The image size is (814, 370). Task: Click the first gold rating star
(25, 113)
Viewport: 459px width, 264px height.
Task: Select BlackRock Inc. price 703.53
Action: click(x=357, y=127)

——

__Instructions for the task__
The full listing should be restated word for word.

__Answer space__
The image size is (814, 370). Task: Click the first gold rating star
(25, 113)
Viewport: 459px width, 264px height.
Task: Select BlackRock Inc. price 703.53
Action: click(x=357, y=127)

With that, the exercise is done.